Waiver of written contract by parol proof.] Parol evidence may be introduced to show that an executory contract, which has been reduced to writing, but not under seal, has been discharged, abandoned or waived. But where the agree ment to rescind is established by parol proof only, the evidence must be very clear of the intention to change the written contract. Laner v. Lee, 42 Pa. St., 165; Buel v. Miller, 4 N. H., 196; Goucher v. Martin, 9 Watts, 106; Bottsford v. Buer, 2 John.'s Ch., 405; Buckhouse v. Crosby, 2 Eq. Cas. Ab., 32; Boyce v. McCullock, 3 Watts & Serg., 429; Tolson v. Tolson, 10 Mo., 736; Bowser v. Cravener, 56 Pa. St., 132.

Mistake in award; correction.] Where there is clearly a mistake in an award, a court of equity will correct it. Kerr on Fraud and Mis., 446, 448; Bunpass v. Webb, 4 Porter, 65: Wheatly v. Wartin, 6 Leigh., 62; Ryan v. Blunt, 1 Dev. Eq., 382; Pleasant v. Ross, 1 Wash. (Va.), 156. An error in judgment on the merits will not be corrected however. Head v. Muir, 3 Rand, 122; Van Courtland v. Underhill, 17 John., 405; Cromwell v. Owings, 6 Har. & John., 10; Radcliffe v. Wightman, 1 McCord's Ch., 408; Rudd v. Jones, 4 Dana, 229; Hurst v. Hurst, 2 Wash. C. C., 127; Burchell v. Marsh, 17 How., 344; Boston Water Power Co. v. Gray, 6 Met., 131.

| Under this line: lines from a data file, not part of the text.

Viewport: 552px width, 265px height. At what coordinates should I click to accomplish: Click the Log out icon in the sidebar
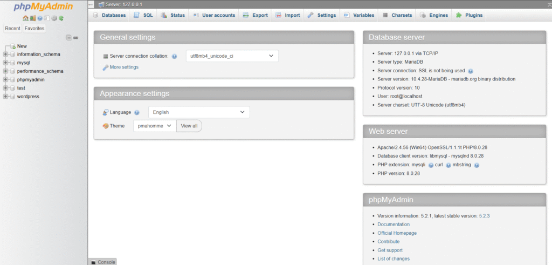tap(32, 18)
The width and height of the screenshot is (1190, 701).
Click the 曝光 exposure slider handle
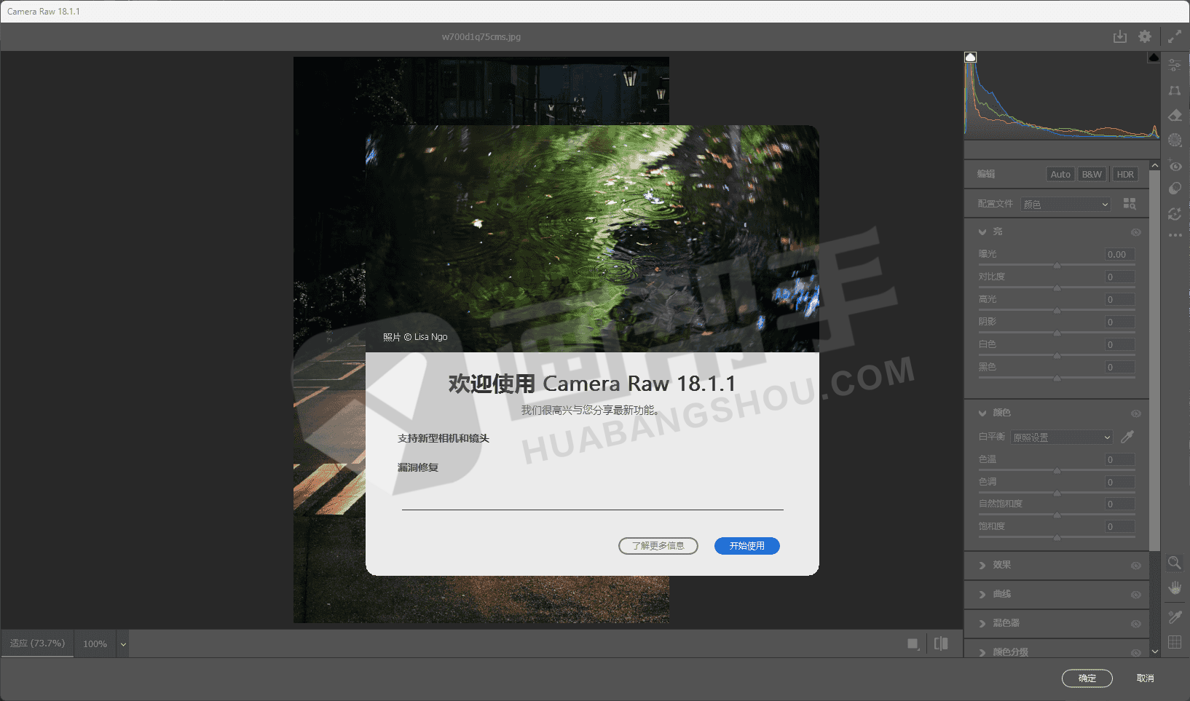[1057, 266]
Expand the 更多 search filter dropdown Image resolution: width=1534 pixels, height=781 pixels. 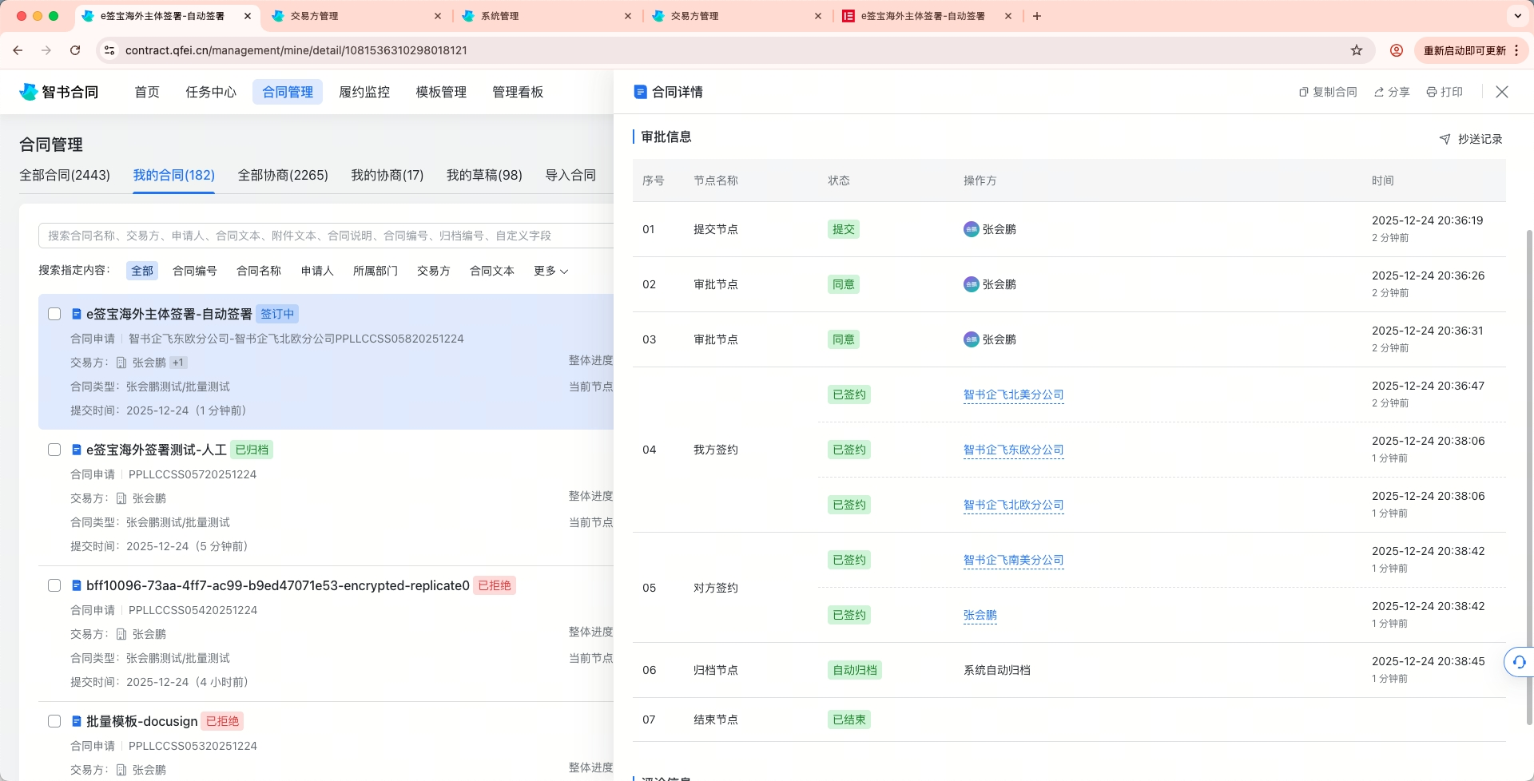pos(550,271)
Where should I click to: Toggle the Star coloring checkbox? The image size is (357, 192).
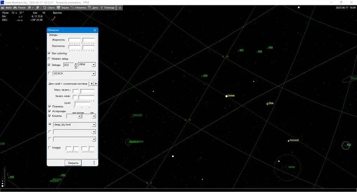[x=49, y=53]
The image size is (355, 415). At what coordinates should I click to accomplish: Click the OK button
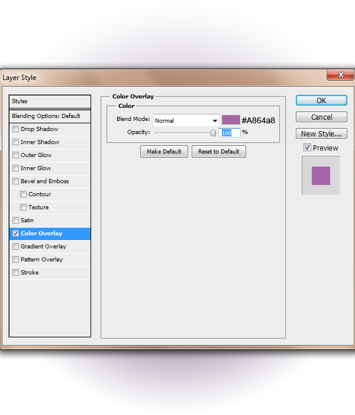pos(321,101)
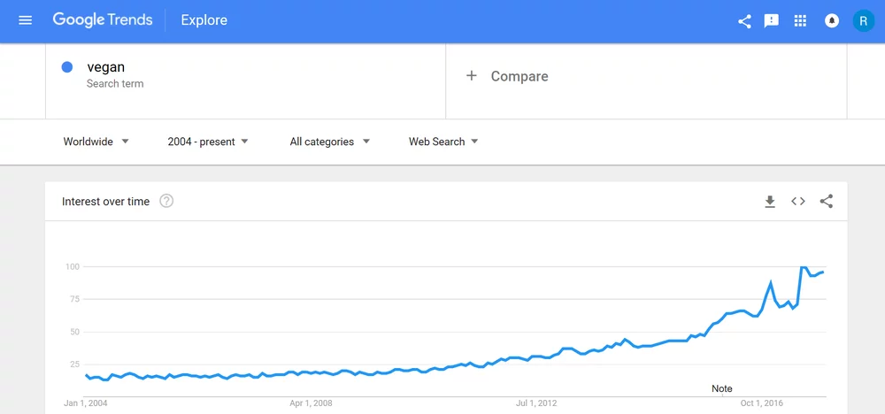Add a comparison term with Compare
The image size is (885, 414).
pos(508,77)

Settlement of controversies; mistake as to the law.] Where a compromise is entered into to avoid or terminate a litigation, both parties having the same means of knowledge, and there is neither fraud, misrepresentation or undue influence practiced-held, that a mistake as to the law is no reason for setting aside such compromise. The rule is the same where, in fact, only one of the parties has a valid claim, if the parties themselves considered it doubtful. Gordon v. Gordon, 3 Swanst., 463; Lawton v. Campion, 18 Beav., 87; Stewart v. Stewart, 6 Cl. & Fin., 969; Brooke v. Lord Morton, 2 De G. J. & S, 373; Stapleton v. Stapleton, 1 Atk., 2; Luck, ex parte, 4 De G. M. & G., 356; Wheeler v. Smith, 9 How., 55. But the rule is reversed in a case where a party, having no knowledge of a well-settled principle of law, is imposed upon, and made to surrender his property under the pretense that a compromise will be affected. Naylor v. Winch, 1 Sim. & Ster., 555; Jones v. Munroe, 32 Ga.,

181.

Mistake which has reference to both the law and the facts.] In such a case, equity will afford relief, as it forms an exception to the rule. A party reposing confidence in his counsel gave his note for more than he was legally bound to pay; this was done through a mistake of the counsel. Held, that equity would relieve him. Fitzgerald v. Peck, 4 Litt., 125; Gross v. Leber, 47 Pa. St., 520. Mistake as to matters of fact.] In such case, party complaining must not be in fault, and must be reasonably diligent. Leake on Contracts, 182; Jenks v. Fritz, 7 Watts & Serg., 201; Ketchum v. Catlin, 21 Vt., 191; Duke of Beaufort v. Neeld, 12 Cl. & Fin., 248, 286; Merchants' B'k v. McIntyre, 2 Sandf., 431; Wild v. Hillis, 18 L. J. Ch., 170; Jouzin v. Foulmin, 9 Ala., 662; Warner v. Daniels, 1 Woodb. & Minot, 90; Western R. R. Co. v. Babcock, 6 Metc., 346; Copehart v. Moon, 3 Jones' Eq., 178; Lenty v. Hillas, 2 De G. & J., 110; Laub v. Harris, 8 Ga., 546; Daniel v. Mitchell, 1 Story, 172; Ferson v. Sanger, 1 Woodb. & Minot, 138; Hill v. Bush, 19 Ark., 522; Dimon v. Providence R. R. Co., 5 R. I., 130; Taylor v. Fleet, 4 Barb., 95; Penny v. Martin, 4 John.'s Ch., 566; Kite v. Lunpkin, 40 Ga., 506; Custard v. Custard, 75 Tex., 49; Wood v. Patterson, 4 Md.'s Ch., 335; Peterson v. Grover, 20 Me., 363; Upham v. Hamill, 11 R. I., 565.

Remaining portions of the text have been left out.